= Plant-induced systemic resistance =

Plant defence mechanism against pathogens

Induced systemic resistance (ISR) is a resistance mechanism in plants that is activated by infection. Its mode of action does not depend on direct killing or inhibition of the invading pathogen, but rather on increasing physical or chemical barrier of the host plant. Like the Systemic Acquired Resistance (SAR) a plant can develop defenses against an invader such as a pathogen or parasite if an infection takes place. In contrast to SAR, which is triggered by the accumulation of salicylic acid, ISR instead relies on signal transduction pathways activated by jasmonate and ethylene.

== Discovery ==

The induction of plant-induced resistance to pathogen protection was identified in 1901 and was described as the "system of acquired resistance." Subsequently, several different terms have been used, namely, "acquired physiological immunity", "resistance displacement", "plant immune function" and "induced system resistance." Many forms of stimulus have been found to induce the plant to the virus, bacteria and fungi and other disease resistance including mechanical factors (dry ice damage, electromagnetic, ultraviolet, and low temperature and high temperature treatment, etc.), chemical factors (heavy metal salts, water, salicylic acid), and biological factors (fungi, bacteria, viruses, and their metabolites).

== Mode of action ==
Induced resistance of plants has 2 major modes of action: the SAR pathway and the ISR pathway. SAR can elicit a rapid local reaction, or hypersensitive response, the pathogen is limited to a small area of the site of infection. As mentioned, salicylic acid (SA) is the mode of action for the SAR pathway. ISR enhances the defense systems of the plant by jasmonic acid (JA) mode of action. Both act on the effect of the NPR-1, but SAR utilizes PR genes. The two mediated responses have regulatory effects on one another. As SA goes up, it can inhibit the effect of JA. There is a balance to be maintained when activating both responses.

ISR responses can be mediated by rhizobacteria. This has shown to be effective against necrotrophic pathogens and insect herbivores that are sensitive to JA/ET defenses. The importance of rhizobacteria-mediated ISR has been widely reported.

The biological factors of plant-induced system resistance generally include two broad categories, namely classical plant-induced resistance to disease induction (PGPR) or fungi that promote plant growth (PGPF), and plant growth-promoting rhizosphere bacteria (PGPR) or plant growth promoting fungi (PGPF). The difference is mainly due to the fact that the latter can effectively promote plant growth and increase crop yield while causing (or increasing) plant resistance to diseases (sometimes including pests).

== Effects on insects ==

Some studies have also reported negative effects of beneficial microbes on plant-insect interactions.

== Applied research ==

To date, work on induction of plant systemic resistance has shown that inducing plant system resistance work has important implications for basic and applied research.

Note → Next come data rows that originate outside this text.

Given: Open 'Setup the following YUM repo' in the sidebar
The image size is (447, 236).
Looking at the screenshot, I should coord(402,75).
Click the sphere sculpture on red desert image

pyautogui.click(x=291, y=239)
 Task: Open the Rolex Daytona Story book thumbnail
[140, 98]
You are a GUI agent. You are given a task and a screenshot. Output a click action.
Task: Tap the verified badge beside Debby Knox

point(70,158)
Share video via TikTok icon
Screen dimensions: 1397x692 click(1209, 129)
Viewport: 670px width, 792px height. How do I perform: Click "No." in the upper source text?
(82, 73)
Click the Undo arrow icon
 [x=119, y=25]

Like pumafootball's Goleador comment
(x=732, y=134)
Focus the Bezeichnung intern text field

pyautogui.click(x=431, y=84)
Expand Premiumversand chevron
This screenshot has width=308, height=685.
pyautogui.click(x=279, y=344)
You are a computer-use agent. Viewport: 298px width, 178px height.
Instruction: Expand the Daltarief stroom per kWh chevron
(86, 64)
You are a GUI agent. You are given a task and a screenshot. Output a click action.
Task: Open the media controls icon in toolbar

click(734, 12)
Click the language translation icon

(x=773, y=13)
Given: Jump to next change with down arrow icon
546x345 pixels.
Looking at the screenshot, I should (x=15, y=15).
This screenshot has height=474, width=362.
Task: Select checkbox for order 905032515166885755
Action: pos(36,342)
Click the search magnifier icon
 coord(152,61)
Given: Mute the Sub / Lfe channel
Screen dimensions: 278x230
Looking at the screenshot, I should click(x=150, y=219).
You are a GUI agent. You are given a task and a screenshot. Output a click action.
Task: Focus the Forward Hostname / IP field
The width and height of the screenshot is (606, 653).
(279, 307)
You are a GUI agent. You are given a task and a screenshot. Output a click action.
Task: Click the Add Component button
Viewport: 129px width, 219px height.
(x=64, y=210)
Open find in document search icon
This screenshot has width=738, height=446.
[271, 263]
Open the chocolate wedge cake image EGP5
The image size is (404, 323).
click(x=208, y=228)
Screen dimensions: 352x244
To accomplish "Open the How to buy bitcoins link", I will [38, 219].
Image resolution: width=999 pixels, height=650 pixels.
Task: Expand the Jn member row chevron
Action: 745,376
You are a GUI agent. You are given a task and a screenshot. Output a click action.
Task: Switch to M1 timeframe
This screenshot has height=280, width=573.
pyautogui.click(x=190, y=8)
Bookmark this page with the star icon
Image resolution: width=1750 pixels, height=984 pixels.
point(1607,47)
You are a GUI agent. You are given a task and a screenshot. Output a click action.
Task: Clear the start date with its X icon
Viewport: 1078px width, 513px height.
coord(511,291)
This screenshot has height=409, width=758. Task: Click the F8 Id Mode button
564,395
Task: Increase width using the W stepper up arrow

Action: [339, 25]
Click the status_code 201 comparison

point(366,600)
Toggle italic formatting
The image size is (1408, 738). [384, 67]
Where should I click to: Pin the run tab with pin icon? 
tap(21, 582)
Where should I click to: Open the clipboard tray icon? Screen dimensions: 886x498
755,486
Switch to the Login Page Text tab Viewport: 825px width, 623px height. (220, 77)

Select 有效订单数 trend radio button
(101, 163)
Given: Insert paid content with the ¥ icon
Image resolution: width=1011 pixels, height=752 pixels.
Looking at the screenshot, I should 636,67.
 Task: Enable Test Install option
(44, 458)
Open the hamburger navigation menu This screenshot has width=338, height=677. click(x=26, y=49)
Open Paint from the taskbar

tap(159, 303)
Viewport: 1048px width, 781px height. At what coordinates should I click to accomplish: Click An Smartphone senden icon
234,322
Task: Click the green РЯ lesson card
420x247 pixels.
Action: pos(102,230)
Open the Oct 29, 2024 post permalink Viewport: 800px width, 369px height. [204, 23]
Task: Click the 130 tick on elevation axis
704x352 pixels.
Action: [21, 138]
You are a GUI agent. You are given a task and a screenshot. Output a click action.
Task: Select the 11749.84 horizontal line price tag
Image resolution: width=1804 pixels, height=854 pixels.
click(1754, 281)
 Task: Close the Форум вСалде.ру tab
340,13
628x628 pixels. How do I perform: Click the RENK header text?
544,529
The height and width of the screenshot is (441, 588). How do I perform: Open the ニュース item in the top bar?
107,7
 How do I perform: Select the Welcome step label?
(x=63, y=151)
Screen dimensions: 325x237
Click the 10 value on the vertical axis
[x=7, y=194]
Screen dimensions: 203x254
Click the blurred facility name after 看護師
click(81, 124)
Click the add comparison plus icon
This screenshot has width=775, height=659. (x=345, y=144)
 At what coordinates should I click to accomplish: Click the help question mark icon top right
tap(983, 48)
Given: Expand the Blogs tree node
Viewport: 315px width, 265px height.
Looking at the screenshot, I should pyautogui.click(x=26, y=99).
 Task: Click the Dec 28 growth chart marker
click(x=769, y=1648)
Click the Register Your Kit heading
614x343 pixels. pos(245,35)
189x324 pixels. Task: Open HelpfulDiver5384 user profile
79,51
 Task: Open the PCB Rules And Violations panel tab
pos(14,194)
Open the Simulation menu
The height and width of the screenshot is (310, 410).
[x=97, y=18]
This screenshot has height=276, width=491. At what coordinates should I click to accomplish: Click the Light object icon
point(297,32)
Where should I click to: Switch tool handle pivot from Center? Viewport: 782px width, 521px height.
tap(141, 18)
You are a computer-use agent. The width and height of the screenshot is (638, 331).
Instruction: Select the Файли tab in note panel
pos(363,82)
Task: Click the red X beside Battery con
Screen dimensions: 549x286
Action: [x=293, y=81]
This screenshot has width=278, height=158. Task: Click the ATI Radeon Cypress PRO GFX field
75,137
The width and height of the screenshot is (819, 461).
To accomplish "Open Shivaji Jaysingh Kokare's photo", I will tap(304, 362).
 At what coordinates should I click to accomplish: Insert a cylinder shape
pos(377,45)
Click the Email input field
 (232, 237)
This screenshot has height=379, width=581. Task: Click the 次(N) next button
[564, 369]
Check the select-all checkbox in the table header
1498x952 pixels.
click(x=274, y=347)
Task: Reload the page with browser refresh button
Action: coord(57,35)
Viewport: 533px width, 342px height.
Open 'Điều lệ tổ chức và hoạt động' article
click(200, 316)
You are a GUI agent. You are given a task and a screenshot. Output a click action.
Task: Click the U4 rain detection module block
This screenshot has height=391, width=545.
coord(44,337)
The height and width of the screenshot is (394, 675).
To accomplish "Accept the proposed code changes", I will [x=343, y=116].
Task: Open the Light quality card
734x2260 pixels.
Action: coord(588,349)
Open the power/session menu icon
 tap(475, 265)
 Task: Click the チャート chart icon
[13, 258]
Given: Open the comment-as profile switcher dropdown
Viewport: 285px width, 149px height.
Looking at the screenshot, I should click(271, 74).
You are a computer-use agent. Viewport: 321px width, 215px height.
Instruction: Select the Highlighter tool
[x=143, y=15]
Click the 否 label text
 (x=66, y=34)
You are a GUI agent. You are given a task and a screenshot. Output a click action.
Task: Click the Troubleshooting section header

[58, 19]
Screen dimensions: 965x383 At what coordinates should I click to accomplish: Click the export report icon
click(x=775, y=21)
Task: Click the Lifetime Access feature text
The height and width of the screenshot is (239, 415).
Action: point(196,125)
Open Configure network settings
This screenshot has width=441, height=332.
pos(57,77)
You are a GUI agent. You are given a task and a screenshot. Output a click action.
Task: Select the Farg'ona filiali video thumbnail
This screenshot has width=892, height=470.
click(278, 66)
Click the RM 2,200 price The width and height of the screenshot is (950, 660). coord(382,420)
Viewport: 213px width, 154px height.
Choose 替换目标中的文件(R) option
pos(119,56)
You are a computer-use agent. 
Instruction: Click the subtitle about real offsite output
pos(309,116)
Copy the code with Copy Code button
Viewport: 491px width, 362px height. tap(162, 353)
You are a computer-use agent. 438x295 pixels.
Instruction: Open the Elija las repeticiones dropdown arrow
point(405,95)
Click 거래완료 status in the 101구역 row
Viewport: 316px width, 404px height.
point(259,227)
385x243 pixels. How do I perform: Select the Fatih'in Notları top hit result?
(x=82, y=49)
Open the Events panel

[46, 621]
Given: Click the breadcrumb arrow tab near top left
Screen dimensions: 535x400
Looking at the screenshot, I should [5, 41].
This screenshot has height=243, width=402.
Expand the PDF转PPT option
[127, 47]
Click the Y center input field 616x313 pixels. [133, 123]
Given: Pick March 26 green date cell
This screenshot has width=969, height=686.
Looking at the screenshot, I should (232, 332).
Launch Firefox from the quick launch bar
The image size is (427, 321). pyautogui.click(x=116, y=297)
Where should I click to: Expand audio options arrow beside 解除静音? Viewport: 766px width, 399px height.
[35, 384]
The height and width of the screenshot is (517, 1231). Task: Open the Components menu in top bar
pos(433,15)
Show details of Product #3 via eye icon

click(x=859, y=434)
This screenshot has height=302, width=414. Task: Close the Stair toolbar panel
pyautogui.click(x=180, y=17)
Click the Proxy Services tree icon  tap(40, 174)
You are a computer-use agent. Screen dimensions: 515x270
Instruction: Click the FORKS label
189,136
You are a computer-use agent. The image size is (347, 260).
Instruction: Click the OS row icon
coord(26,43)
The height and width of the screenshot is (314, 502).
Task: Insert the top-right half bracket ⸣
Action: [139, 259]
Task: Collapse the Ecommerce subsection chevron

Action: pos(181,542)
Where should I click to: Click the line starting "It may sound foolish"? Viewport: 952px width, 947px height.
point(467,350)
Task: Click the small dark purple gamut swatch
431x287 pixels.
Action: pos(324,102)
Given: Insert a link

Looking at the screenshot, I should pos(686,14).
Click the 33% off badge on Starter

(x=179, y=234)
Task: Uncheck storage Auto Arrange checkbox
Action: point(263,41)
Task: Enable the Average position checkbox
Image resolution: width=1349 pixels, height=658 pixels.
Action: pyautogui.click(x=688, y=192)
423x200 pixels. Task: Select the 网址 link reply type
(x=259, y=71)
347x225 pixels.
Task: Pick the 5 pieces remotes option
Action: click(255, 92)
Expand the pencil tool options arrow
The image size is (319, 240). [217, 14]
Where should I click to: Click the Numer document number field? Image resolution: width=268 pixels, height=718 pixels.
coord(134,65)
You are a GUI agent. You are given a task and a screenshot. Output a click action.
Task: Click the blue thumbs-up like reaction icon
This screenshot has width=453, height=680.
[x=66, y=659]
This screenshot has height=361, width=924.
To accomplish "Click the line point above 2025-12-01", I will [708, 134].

Induced resistance applications in melons, tobacco, bean, potato, and rice have achieved significant success. Over the past decade, the study of induced system resistance has become a very active field of research.

Methods to artificially activate the ISR pathway is an active area of research. The research and application of inducing plant system resistance have been encouraging but are not yet a major factor in controlling plant pathogens. Incorporation into integrated pest management programs have shown some promising results. There is research regarding defense against leaf chewing insect pests, by the activation of jasmonic acid signalling triggered by root-associated microorganisms.

Some ongoing research into ISR includes (1) how to systematically improve the selection of induction factors; (2) the injury of induced factors; (3) the phenomenon of multi-effect of induced factors; (4) the effects of chemical induction factors on environmental factors; (5) Establishment of population stability of multivariate biological inducible factor. Research into ISR is driven largely by a response to pesticide use including 1) Increasing resistance by pathogens to pesticides, 2) the necessity to remove some of the more toxic pesticides from the market, 3) health and environment problems caused as an effect of pesticide use, and 4) the inability of certain pesticides to control some pathogens.